Describing the more than 200 comments and 400 phone calls they received, School Board Chair Perla Tabares Hantman said: “To be very, very conversative, I would say 70 percent or 80 percent of the time, it was all total misinformation and offensive to the board members.

“I’m anything but naive or innocent, but I am very, very surprised by what has happened,” she said.

Some of the emailed comments, obtained by WLRN through a public records request, were blatantly racist.

“I do not want anyone in school teaching our children about this garbage,” according to an e-mail from one commenter.

One said: “Spend our monies in teaching children about real American history.”

Another said: “Enough with these new social issues, they are only damaging the students mind. just take a look at who does the protests, their age, what they look like, what they do for a living.”

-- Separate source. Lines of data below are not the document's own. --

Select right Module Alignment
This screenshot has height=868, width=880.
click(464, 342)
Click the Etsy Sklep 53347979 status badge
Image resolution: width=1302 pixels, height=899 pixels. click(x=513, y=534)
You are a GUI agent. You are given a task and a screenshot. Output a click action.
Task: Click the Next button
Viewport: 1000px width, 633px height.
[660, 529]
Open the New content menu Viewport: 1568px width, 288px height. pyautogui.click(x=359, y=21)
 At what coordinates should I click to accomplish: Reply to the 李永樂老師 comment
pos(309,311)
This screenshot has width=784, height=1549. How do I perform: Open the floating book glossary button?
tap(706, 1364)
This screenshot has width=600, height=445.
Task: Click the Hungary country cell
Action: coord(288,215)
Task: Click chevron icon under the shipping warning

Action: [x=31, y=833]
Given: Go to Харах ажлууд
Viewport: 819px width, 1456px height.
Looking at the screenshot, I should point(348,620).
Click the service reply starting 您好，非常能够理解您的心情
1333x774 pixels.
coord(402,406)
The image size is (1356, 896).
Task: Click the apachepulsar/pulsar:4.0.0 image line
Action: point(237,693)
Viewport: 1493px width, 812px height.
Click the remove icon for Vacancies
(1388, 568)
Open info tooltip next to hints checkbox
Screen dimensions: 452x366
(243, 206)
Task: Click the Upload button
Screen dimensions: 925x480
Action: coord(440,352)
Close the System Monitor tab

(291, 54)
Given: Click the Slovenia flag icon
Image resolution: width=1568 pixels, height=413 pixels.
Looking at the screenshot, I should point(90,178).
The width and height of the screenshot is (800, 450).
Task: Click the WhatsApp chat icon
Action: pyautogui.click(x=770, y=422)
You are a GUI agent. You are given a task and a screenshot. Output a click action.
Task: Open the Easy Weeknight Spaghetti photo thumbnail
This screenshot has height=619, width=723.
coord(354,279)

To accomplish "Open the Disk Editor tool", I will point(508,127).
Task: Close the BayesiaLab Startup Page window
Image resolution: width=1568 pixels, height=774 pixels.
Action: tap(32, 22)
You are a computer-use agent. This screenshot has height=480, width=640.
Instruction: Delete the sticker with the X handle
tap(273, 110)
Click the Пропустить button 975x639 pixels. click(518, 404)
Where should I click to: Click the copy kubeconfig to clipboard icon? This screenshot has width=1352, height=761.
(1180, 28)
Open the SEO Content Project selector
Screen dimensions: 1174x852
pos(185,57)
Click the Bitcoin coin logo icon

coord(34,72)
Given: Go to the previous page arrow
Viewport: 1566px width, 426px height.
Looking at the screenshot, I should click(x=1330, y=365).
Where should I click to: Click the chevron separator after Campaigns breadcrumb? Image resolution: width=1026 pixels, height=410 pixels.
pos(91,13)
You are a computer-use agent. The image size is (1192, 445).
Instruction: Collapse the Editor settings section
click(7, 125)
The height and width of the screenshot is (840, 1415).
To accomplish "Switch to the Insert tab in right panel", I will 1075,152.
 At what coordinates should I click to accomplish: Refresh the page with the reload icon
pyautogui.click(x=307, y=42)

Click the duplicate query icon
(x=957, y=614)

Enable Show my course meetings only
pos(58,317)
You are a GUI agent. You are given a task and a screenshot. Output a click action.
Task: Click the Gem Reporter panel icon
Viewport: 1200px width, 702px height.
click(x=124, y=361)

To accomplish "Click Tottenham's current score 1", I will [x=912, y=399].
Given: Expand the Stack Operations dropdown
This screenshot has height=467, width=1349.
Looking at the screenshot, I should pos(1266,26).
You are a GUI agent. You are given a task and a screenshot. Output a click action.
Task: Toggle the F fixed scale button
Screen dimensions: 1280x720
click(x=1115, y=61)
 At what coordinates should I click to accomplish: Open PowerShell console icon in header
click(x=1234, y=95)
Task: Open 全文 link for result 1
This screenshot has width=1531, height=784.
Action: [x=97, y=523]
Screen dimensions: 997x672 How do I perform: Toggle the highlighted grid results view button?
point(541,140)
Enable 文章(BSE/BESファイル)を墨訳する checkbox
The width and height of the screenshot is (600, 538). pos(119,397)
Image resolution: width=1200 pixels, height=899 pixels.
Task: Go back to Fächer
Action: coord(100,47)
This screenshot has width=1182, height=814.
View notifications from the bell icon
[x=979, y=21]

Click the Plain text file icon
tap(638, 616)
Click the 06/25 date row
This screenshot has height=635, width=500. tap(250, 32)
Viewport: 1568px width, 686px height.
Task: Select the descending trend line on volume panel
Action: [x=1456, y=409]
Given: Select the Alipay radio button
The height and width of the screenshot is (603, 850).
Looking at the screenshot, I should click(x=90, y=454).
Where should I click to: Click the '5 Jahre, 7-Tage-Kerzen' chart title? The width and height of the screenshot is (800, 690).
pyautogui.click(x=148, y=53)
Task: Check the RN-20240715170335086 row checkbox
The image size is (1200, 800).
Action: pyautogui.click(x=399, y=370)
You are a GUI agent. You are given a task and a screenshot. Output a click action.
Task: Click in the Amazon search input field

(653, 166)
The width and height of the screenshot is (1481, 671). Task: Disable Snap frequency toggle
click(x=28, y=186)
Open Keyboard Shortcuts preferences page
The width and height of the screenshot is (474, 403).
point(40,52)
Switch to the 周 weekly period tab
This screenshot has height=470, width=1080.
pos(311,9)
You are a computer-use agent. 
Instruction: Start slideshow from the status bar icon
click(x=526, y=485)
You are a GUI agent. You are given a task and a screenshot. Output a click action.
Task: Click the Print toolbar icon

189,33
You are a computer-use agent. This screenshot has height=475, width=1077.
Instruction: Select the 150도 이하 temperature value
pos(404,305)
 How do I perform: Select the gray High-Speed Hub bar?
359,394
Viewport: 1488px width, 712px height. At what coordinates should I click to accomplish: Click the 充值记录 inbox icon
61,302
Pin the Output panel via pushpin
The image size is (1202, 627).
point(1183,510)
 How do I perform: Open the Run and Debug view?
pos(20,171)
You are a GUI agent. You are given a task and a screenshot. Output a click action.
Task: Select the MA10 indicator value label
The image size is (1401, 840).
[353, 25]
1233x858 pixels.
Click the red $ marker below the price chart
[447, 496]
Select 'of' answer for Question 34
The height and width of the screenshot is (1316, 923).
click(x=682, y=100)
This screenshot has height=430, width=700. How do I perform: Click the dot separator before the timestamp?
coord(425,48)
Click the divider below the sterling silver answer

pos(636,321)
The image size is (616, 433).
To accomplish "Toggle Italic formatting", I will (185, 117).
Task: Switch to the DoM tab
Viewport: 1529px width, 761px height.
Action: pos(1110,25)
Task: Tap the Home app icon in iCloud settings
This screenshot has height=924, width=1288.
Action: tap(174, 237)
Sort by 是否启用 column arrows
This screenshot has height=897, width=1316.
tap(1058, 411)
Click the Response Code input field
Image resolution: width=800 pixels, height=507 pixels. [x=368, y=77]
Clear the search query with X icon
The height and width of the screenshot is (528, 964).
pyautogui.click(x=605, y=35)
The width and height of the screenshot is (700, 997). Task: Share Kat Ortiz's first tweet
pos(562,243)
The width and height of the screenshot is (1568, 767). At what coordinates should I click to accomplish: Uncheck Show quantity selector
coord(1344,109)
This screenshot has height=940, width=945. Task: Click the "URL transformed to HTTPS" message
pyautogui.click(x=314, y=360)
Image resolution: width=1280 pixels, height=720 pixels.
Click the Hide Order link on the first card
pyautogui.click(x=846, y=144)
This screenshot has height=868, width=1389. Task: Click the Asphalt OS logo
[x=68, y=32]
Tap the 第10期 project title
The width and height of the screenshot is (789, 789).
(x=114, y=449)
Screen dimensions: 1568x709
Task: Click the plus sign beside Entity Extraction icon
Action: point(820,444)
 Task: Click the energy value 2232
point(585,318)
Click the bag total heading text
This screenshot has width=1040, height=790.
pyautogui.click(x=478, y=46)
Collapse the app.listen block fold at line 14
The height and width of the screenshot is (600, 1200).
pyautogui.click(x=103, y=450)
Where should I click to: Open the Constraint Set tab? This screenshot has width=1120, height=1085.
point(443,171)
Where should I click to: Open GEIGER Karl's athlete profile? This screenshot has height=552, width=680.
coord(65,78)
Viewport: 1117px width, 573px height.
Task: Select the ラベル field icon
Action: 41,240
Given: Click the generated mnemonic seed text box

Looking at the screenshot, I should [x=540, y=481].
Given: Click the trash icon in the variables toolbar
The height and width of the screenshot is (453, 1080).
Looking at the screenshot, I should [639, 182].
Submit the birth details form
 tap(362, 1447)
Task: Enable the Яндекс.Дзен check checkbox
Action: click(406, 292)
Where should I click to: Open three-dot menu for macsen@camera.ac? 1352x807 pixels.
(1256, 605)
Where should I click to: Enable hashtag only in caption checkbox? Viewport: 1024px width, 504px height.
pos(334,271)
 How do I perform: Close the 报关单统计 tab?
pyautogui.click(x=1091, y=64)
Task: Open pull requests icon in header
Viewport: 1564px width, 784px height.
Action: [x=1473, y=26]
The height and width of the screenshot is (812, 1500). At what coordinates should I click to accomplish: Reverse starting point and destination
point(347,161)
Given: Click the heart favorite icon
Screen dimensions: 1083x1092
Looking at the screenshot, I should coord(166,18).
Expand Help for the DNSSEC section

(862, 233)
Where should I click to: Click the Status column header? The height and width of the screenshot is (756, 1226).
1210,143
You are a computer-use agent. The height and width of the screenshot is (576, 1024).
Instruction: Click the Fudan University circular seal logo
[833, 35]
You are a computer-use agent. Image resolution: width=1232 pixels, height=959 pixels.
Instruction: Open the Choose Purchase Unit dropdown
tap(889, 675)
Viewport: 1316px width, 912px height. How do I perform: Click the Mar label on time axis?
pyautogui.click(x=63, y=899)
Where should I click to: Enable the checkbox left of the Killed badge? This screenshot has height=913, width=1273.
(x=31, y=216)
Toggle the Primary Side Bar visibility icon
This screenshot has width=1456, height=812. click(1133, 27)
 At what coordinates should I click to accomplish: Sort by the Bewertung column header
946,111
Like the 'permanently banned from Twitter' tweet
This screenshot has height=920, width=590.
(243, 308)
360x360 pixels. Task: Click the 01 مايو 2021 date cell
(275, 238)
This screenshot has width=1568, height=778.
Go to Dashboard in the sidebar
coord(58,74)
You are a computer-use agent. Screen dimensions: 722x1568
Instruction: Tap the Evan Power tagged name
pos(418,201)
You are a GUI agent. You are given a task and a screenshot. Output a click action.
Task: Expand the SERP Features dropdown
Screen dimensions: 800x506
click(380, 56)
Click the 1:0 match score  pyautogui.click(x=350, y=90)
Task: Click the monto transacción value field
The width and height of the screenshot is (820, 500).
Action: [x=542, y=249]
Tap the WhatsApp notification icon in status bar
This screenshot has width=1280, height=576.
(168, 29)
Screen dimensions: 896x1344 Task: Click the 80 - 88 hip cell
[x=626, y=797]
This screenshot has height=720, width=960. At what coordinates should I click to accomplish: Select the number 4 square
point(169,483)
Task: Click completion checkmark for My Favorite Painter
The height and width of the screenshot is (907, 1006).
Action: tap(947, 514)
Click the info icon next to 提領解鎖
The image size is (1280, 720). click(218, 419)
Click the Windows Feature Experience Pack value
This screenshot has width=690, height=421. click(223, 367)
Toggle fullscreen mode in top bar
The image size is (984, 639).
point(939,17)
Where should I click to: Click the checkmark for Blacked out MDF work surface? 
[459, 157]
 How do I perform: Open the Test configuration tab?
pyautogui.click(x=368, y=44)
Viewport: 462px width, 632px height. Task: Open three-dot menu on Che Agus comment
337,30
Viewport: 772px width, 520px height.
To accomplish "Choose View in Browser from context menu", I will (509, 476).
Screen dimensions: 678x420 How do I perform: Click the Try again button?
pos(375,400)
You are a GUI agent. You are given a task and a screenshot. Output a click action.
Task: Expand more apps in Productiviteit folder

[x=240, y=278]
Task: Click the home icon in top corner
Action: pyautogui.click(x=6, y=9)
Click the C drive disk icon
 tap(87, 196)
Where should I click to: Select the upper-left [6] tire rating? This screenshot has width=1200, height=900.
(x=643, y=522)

Several messages suggested that the election of President Barack Obama or the wealth of Black celebrities like Oprah Winfrey and LeBron James proved that anti-Black racism was no longer relevant.

One of the emails became personal, directly addressing the proposal’s Black sponsor, School Board Member Dorothy Bendross-Mindingall.

Bendross-Mindingall was elected to the board six decades after she was a victim of one of the school district’s most egregious, racist acts. In 1947, the school board and the city of Miami evicted dozens of Black families, including hers, from their homes in the Railroad Shop Addition neighborhood. They took the land by eminent domain, under pressure from racist white neighbors and community leaders, and built an all-white school.

The e-mail in response to her proposal said: “We are a multicultural community, we do NOT present systemic racism, it is totally FALSE. We believe that you are hurt. Don’t mix your feelings about something that happened … to you many years ago. You have NOT been limited to getting to where you are today, at the Miami-Dade Commission on Education.”

Some of the comments were in Spanish. Many of the commenters’ names were of Hispanic or Latino descent or origin. The emails show that even people who have suffered from racism themselves can harbor similar prejudices against others, especially Black people.

“There's a long tradition of celebrating Miami as this kind of multicultural melting pot, but celebrating it uncritically and without much of a sense of Miami's very fraught history with regard to race and ethnic relations,” said Michael Bustamante, a Cuban American history professor at Florida International University who specializes in Cuban history and that of Cubans in the U.S.

“There's a lot of denialism on this history: The anti-Black biases, prejudices that are kind of baked into Latin American cultures that folks bring with them from their countries of origin, that are then passed down through generations, that are then reinforced by the experience of living in a city that is very much residentially segregated, certainly along Black and non-Black lines,” he said.

The racial and ethnic fractures in Miami-Dade were on full display not only in the public response to the anti-racism education proposal but also in the school board’s own debate.

Marta Pérez, who is Cuban American, is the only school board member who voted against the proposal, arguing Miami-Dade schools are already doing enough to address racism.

“In my opinion, this school district is a shining example, throughout the years, of inclusion in all matters, including race, ethnicity, disabilities, et cetera,” she said during a committee meeting earlier this month, when the board first discussed the proposal. “If there has ever been a wrong, we have stepped up and corrected it very, very quickly.”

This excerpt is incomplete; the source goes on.